Pagi ini saya membaca tulisan Pak Dahlan Iskan di akun FB-nya tentang ide Mendikbud, Mr. Nadiem Makarim.
Selain memuji kekayaan pak Nadiem yang mencapai angka 1T itu, Pak DI juga memuji penampilan keren pak menteri saat menyampaikan ide tentang “Kampus Merdeka”.
Saya termasuk orang yang mengagumi pak menteri tapi juga ‘cemburu’ dengan beliau. Selain kaya, ganteng, sukses dan sekarang jadi menteri. Beliau juga berani mendobrak kejumudan dalam dunia pendidikan selama ini, setidaknya menurut saya.
Saya banyak setuju dengan ide-ide beliau dalam dunia pendidikan. Mulai dari penyederhanaan administrasi guru, penghapusan UN hingga yang terakhir menjadikan sekolah tinggi sebagai “kampus merdeka”.
Sejak lama saya sudah mengkritik UN yang bahkan oleh sebagian sekolah dijadikan tolok ukur kualitas lembaga.
Yang lebih naif lagi; sebagian sekolah Islam menganggap bahwa UN adalah medan jihad, akibatnya mata pelajaran yang lain diabaikan atau dikalahkan karena keyakinan kesuksesan siswa di masa depan tergantung berhasil tidaknya mereka saat UN. Bahkan nilai-nilai akhlak pun akhirnya tidak dianggap penting.

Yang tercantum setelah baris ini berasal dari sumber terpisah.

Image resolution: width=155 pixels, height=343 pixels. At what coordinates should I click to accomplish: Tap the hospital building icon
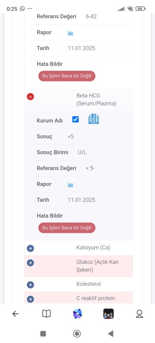pyautogui.click(x=93, y=119)
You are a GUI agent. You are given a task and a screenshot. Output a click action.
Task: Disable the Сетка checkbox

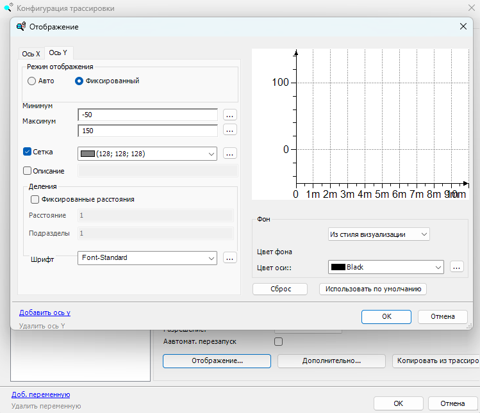[27, 152]
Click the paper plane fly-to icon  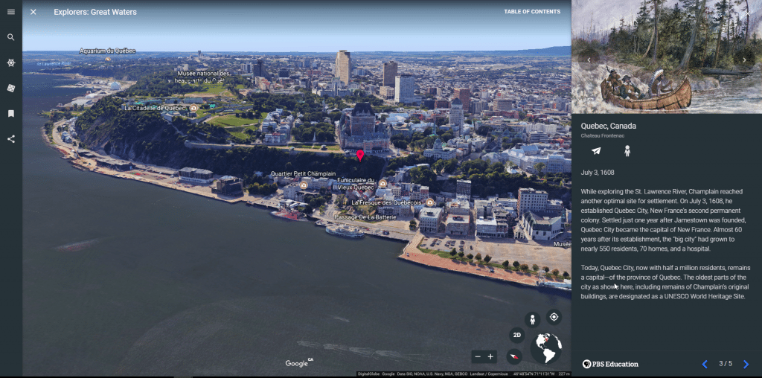(x=596, y=151)
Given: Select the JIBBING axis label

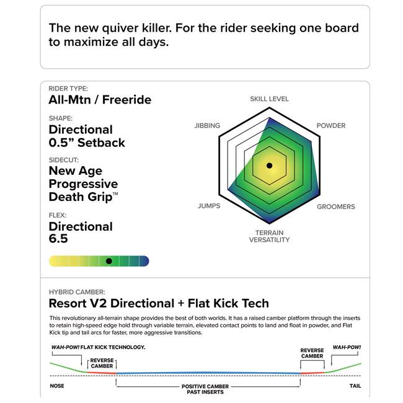Looking at the screenshot, I should (x=207, y=126).
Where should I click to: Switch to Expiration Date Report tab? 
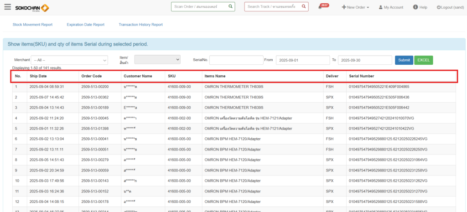click(x=85, y=25)
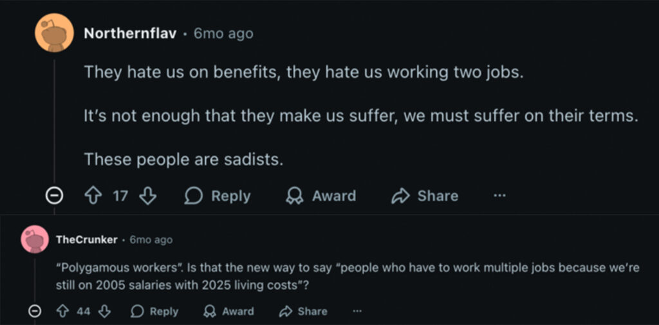
Task: Click TheCrunker's 6mo ago timestamp
Action: pyautogui.click(x=151, y=239)
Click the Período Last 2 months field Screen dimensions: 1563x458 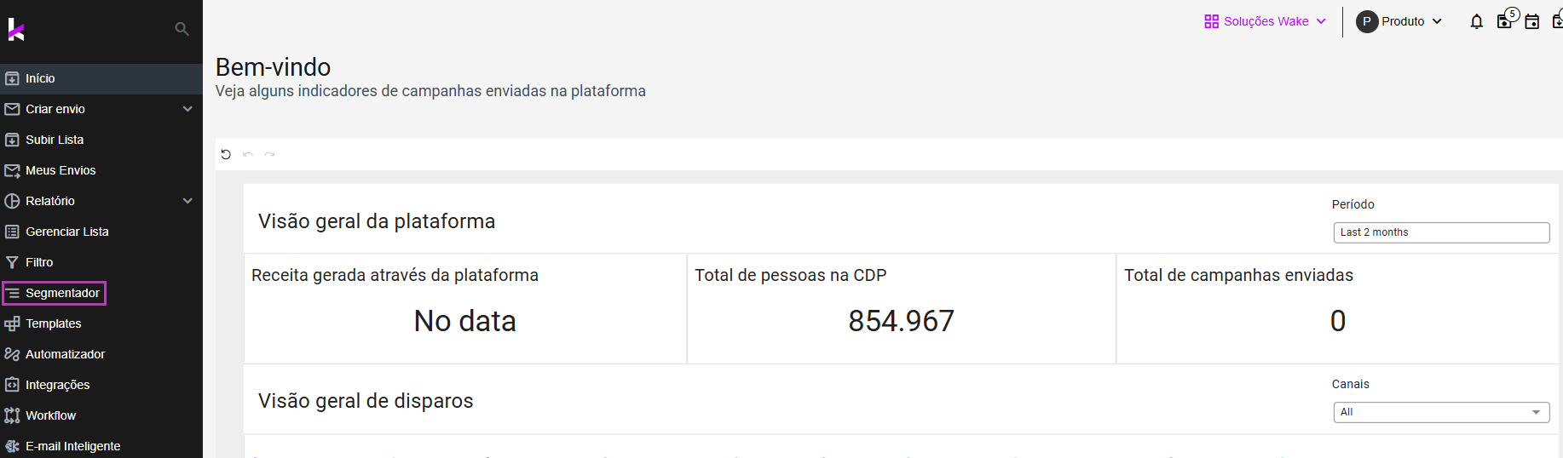[1441, 232]
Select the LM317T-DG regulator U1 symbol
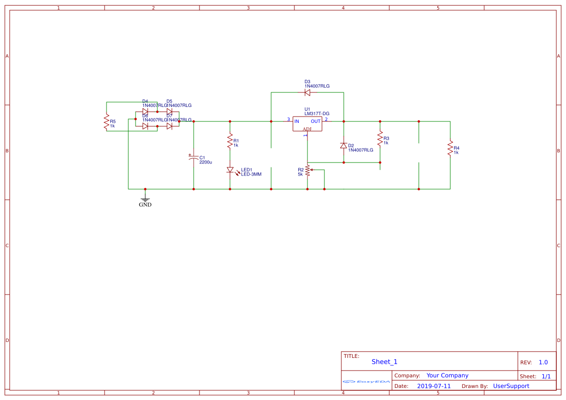566x400 pixels. coord(307,124)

Saya juga berharap ide “kampus merdeka” ini akan mampu merevolusi dunia kampus dari lembaga penyuplai tenaga kerja menjadi lembaga pencipta lapangan kerja.
Lantas apa hubungannya dengan judul tulisan saya ini; “Ngaji Merdeka”?
Kata merdeka itu selalu menarik bagi saya karena beberapa hal;
Pertama; bangsa ini terlalu lama hidup dalam kolonialisme dan penjajahan yang berdampak amat buruk bagi watak masyarakat kita seperti kurangnya sikap percaya diri. Padahal sikap percaya diri adalah modal besar bagi kemajuan bangsa.
Kedua; sebagai penulis dan penceramah kemerdekaan berpikir adalah modal yang amat penting. Banyak penulis gagal menuangkan ide-ide nya menjadi tulisan karena pikirannya belum merdeka.
Khawatir kalau tulisan nya menyinggung perasaan atau dianggap menyindir orang lain. Akhirnya dia urungkan niat dan dia bekukan ide kreatifnya. Sayang sekali.
Dan banyak penceramah atau mubaligh kurang lepas menyampaikan materi karena terkungkung oleh doktrin organisasinya.
Bahkan makna ayat-ayat Al Qur’an atau Syarah hadist Nabawi seringkali disesuaikan dengan manhaj organisasi atau selera audience. Ini tipe penceramah yang belum merdeka.
Ketiga; banyak orang awam yang tidak berani mendatangi suatu majlis hanya karena ia mendapat informasi kalau ustadz pengampu-nya berbeda manhaj atau berbeda fikroh dengan kelompoknya.
Padahal ia sama sekali tidak faham; apa yang dimaksud dengan manhaj dan apa yang dimaksud dengan fikroh itu sendiri?
Ini tipologi santri yang belum merdeka karena memiliki ustadz yang juga belum merdeka.
Disebutkan dalam sebuah riwayat bahwa Imam Syafi’i rahimahumullah pasca mengkhatamkan kitab Al Muwatho’ karya gurunya, Imam Malik rahimahumullah, beliau meminta ijin untuk berguru kepada Imam Muhammad bin Hasan Asy Syaibani di Kufah.
Meskipun Imam Malik rahimahumullah mengetahui bahwa Imam Muhammad bin Hasan Asy Syaibani adalah penopang madzhab Hanafi, namun Imam Malik tetap mengijinkan Imam Syafi’i untuk berguru kepada beliau.
Imam Syafi’i adalah contoh murid yang merdeka, sedangkan Imam Malik adalah contoh guru yang merdeka.
Betapa langka-nya orang-orang seperti beliau berdua ini saat ini. Padahal umat sangat memerlukan ulama seperti ini.
Ulama yang tidak mudah melarang murid-murid nya untuk ngaji dan menimba ilmu kepada siapa saja asalkan Ahlussunah wal jama’ah alias mengikuti Baginda Nabi Saw dan para sahabatnya dan kapabel dalam bidang nya.